== Supplied records

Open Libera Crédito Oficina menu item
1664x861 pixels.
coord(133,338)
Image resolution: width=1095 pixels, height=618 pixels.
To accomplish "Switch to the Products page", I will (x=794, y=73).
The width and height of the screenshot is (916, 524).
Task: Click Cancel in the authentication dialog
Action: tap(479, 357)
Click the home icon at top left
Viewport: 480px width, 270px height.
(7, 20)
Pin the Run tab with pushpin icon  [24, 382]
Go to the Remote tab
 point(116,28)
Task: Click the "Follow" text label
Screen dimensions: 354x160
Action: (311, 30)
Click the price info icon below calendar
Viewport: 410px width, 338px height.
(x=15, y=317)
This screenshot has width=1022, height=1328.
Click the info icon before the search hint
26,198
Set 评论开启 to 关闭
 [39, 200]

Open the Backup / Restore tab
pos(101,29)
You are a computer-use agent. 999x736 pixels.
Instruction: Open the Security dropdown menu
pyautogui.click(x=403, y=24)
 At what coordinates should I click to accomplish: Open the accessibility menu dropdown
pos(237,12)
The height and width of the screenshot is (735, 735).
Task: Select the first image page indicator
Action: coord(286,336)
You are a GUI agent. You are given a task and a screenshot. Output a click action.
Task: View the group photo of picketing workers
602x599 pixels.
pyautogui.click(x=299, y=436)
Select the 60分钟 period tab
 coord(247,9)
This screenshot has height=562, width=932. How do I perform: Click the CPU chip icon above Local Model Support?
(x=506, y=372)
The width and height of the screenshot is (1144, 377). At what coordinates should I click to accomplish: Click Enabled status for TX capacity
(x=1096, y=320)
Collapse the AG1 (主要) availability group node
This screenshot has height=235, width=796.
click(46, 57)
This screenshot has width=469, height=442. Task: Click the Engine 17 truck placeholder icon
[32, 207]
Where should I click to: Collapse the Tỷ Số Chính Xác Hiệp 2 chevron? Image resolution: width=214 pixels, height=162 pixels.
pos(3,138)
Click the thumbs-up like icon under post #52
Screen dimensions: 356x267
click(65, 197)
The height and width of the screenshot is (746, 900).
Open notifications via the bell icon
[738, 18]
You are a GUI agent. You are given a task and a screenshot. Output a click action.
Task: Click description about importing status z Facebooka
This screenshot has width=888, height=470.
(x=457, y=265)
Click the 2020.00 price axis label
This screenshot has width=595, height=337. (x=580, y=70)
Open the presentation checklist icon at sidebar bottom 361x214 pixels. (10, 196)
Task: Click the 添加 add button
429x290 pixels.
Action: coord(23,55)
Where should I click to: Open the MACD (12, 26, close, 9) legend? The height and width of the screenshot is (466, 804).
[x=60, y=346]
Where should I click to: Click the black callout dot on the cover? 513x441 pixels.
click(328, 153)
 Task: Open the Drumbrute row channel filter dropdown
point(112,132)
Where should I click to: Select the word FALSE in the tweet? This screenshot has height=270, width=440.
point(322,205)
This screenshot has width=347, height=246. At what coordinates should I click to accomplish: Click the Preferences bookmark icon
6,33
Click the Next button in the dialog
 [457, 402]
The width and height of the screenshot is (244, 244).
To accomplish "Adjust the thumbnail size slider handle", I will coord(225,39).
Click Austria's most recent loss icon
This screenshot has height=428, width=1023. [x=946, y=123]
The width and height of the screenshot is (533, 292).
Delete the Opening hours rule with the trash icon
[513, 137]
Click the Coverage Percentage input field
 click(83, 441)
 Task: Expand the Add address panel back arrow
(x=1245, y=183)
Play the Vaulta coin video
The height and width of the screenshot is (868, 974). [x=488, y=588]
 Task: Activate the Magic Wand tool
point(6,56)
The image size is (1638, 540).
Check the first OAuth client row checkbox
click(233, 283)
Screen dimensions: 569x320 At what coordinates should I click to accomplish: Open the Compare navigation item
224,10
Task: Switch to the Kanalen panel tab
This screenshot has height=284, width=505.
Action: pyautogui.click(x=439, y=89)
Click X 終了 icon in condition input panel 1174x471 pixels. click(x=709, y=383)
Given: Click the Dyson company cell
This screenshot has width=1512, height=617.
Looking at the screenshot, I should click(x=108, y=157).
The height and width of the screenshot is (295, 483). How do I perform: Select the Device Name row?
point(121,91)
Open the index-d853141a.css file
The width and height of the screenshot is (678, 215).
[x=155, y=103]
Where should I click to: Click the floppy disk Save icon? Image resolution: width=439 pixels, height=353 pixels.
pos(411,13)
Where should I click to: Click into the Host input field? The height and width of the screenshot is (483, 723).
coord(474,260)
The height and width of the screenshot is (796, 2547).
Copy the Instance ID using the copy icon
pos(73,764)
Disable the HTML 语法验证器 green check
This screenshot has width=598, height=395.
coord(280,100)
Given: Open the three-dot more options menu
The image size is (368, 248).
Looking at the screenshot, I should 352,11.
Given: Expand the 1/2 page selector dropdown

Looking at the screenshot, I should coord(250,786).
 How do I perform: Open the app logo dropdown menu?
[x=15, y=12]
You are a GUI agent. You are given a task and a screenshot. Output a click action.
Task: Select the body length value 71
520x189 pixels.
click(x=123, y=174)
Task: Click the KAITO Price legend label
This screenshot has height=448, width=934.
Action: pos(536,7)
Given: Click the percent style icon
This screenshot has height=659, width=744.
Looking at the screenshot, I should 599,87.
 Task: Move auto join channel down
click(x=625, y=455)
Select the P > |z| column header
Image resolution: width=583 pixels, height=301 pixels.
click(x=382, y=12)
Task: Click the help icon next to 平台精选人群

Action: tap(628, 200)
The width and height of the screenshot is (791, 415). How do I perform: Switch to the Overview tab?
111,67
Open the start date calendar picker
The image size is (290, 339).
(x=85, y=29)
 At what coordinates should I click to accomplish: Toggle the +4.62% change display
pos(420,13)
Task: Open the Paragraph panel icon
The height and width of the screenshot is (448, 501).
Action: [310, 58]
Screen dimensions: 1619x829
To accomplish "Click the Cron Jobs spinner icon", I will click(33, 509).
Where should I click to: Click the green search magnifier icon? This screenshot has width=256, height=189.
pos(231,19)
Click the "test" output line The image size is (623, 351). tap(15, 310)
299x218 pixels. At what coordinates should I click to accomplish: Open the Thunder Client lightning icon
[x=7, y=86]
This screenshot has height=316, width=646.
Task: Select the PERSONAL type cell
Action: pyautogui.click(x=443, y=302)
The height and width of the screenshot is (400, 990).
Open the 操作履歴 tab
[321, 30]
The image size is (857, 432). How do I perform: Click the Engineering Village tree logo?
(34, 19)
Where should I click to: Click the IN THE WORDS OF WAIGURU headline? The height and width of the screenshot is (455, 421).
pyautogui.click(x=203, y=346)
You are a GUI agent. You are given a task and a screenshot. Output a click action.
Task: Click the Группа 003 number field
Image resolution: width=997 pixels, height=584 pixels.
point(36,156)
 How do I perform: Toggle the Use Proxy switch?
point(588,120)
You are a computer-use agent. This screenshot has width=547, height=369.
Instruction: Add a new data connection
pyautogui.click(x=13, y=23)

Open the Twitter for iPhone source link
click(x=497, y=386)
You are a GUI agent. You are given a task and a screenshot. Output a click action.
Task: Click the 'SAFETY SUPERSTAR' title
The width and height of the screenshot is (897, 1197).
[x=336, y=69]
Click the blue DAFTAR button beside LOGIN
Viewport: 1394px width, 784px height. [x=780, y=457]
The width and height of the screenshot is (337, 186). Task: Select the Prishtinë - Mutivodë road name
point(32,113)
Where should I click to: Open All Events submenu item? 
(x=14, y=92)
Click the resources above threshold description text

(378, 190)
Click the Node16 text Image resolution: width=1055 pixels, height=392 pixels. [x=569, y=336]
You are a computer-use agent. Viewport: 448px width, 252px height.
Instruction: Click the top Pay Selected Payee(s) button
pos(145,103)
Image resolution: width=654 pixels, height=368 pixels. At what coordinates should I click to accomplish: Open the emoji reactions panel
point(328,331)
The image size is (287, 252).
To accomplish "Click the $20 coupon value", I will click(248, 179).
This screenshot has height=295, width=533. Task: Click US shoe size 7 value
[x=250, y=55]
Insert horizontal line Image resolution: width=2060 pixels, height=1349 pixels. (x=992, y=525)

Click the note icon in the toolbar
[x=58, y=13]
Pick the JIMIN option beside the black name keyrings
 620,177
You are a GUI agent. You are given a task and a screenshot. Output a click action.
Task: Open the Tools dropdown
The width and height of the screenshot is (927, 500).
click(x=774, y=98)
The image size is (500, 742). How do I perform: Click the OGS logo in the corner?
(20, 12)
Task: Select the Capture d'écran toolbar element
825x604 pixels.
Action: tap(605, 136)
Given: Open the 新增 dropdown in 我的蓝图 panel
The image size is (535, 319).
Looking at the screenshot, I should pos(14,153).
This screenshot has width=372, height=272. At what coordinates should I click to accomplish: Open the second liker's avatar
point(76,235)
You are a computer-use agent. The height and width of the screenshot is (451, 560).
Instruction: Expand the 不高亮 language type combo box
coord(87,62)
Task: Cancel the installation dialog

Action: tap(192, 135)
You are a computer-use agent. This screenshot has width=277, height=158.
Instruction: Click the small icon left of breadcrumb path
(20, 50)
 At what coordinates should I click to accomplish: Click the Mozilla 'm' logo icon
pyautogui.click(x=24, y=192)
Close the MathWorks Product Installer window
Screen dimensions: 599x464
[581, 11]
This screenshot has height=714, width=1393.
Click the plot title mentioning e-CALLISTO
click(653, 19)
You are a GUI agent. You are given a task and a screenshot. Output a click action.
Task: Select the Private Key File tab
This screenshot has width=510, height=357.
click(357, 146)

====

Write out, unchanged, the stretch of lines that begins with the line containing "The width and height of the screenshot is (533, 292)." and ends with the line containing "Click X 終了 icon", both included.

**The solution:**
The width and height of the screenshot is (533, 292).
Delete the Opening hours rule with the trash icon
[513, 137]
Click the Coverage Percentage input field
 click(83, 441)
 Task: Expand the Add address panel back arrow
(x=1245, y=183)
Play the Vaulta coin video
The height and width of the screenshot is (868, 974). [x=488, y=588]
 Task: Activate the Magic Wand tool
point(6,56)
The image size is (1638, 540).
Check the first OAuth client row checkbox
click(233, 283)
Screen dimensions: 569x320 At what coordinates should I click to accomplish: Open the Compare navigation item
224,10
Task: Switch to the Kanalen panel tab
This screenshot has height=284, width=505.
Action: pyautogui.click(x=439, y=89)
Click X 終了 icon in condition input panel 1174x471 pixels. click(x=709, y=383)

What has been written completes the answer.